Extract the complete listing and repeat it word for word.

§ **DATA FOR THIS TASK**
◆ ◆ ◆ ◆ ◆ ◆ ◆
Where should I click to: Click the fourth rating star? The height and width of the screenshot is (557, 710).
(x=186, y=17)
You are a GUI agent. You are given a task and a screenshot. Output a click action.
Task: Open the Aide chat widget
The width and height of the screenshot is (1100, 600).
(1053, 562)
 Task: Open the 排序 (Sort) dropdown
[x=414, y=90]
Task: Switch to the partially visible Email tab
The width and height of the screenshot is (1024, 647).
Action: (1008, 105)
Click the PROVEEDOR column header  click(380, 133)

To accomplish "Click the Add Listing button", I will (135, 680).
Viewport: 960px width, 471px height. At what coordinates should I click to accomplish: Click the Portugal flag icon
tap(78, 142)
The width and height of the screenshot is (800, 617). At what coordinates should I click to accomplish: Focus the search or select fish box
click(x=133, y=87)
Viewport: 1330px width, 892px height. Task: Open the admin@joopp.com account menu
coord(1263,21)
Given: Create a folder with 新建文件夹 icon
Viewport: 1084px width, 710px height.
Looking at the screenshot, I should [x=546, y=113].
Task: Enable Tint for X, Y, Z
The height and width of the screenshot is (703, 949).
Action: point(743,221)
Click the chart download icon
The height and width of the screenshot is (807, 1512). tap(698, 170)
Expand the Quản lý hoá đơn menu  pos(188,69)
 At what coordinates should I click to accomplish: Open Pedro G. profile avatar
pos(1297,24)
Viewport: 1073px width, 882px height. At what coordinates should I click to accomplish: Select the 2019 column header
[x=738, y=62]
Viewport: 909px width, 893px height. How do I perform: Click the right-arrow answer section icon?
◆ ◆ ◆ ◆ ◆ ◆ ◆
§ **OUTPUT FOR THIS EXERCISE**
Where should I click to: Click the fourth rating star? The height and width of the screenshot is (557, 710).
(x=186, y=17)
You are a GUI agent. You are given a task and a screenshot. Output a click action.
Task: Open the Aide chat widget
The width and height of the screenshot is (1100, 600).
(1053, 562)
 Task: Open the 排序 (Sort) dropdown
[x=414, y=90]
Task: Switch to the partially visible Email tab
The width and height of the screenshot is (1024, 647).
Action: (1008, 105)
Click the PROVEEDOR column header  click(380, 133)

To accomplish "Click the Add Listing button", I will (135, 680).
Viewport: 960px width, 471px height. At what coordinates should I click to accomplish: Click the Portugal flag icon
tap(78, 142)
The width and height of the screenshot is (800, 617). At what coordinates should I click to accomplish: Focus the search or select fish box
click(x=133, y=87)
Viewport: 1330px width, 892px height. Task: Open the admin@joopp.com account menu
coord(1263,21)
Given: Create a folder with 新建文件夹 icon
Viewport: 1084px width, 710px height.
Looking at the screenshot, I should [x=546, y=113].
Task: Enable Tint for X, Y, Z
The height and width of the screenshot is (703, 949).
Action: point(743,221)
Click the chart download icon
The height and width of the screenshot is (807, 1512). tap(698, 170)
Expand the Quản lý hoá đơn menu  pos(188,69)
 At what coordinates should I click to accomplish: Open Pedro G. profile avatar
pos(1297,24)
Viewport: 1073px width, 882px height. At what coordinates should I click to accomplish: Select the 2019 column header
[x=738, y=62]
Viewport: 909px width, 893px height. How do I perform: Click the right-arrow answer section icon?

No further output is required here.